With the AI the MIT researchers call 'Ithmel', developers can quickly predict how fast a chip can run unknown basic blocks.
The researchers have also updated the AI to support a database called BHive, which include 300,000 basic blocks from specialized fields such as machine learning, cryptography, and graphics.
According to Michael Carbin, a co-author of the paper and an assistant professor in the Department of Electrical Engineering and Computer Science (EECS):
To make this AI work, the researchers clocked the average number of cycles a given microprocessor takes to compute basic block instructions without human intervention.
By automating the process, the researchers were able to rapidly profile hundreds of thousands or millions of blocks.
"Importantly, Ithemal takes raw text as input and does not require manually adding features to the input data. In testing, Ithemal can be fed previously unseen basic blocks and a given chip, and will generate a single number indicating how fast the chip will execute that code," the researchers said.
The tool makes it easier to quickly learn performance speeds for any new chip architectures, explained co-author Charith Mendis.
For instance, domain-specific architectures, such as Google’s Tensor Processing Unit used specifically for neural networks, are being built but aren’t widely understood.
“If you want to train a model on some new architecture, you just collect more data from that architecture, run it through our profiler, use that information to train Ithemal, and now you have a model that predicts performance,” Mendis said.
Next, the researchers are studying methods to make models interpretable.
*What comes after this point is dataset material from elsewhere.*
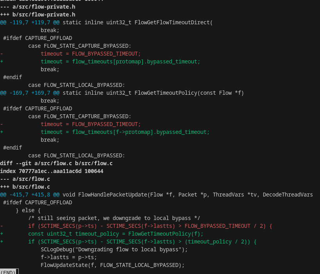This screenshot has width=320, height=274.
Task: Click the hunk header for FlowGetFlowTimeoutDirect
Action: pos(106,22)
Much of machine learning is a black box, in which people don't really know why a particular model made its predictions.
“Our model is saying it takes a processor, say, 10 cycles to execute a basic block. Now, we’re trying to figure out why,” Carbin says. “That’s a fine level of granularity that would be amazing for these types of tools.”
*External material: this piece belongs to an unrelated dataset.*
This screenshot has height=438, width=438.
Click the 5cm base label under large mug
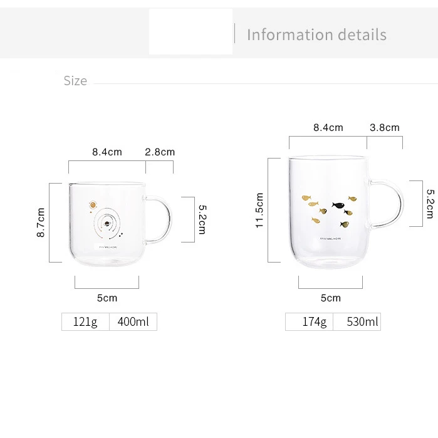[330, 298]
"Ultimately," the researchers wrote, "developers and compilers can use the tool to generate code that runs faster and more efficiently on an ever-growing number of diverse and black box chip designs.
The team of researchers presented a paper at the NeuralIPS conference in December to describe a novel method to measure code performance on various processors. The paper also describes Vemal, an automatically-generating algorithm that can be used to generate compiler optimizations.
The researchers hope to use Ithemal to enhance the performance of Vemal even further and achieve better performance.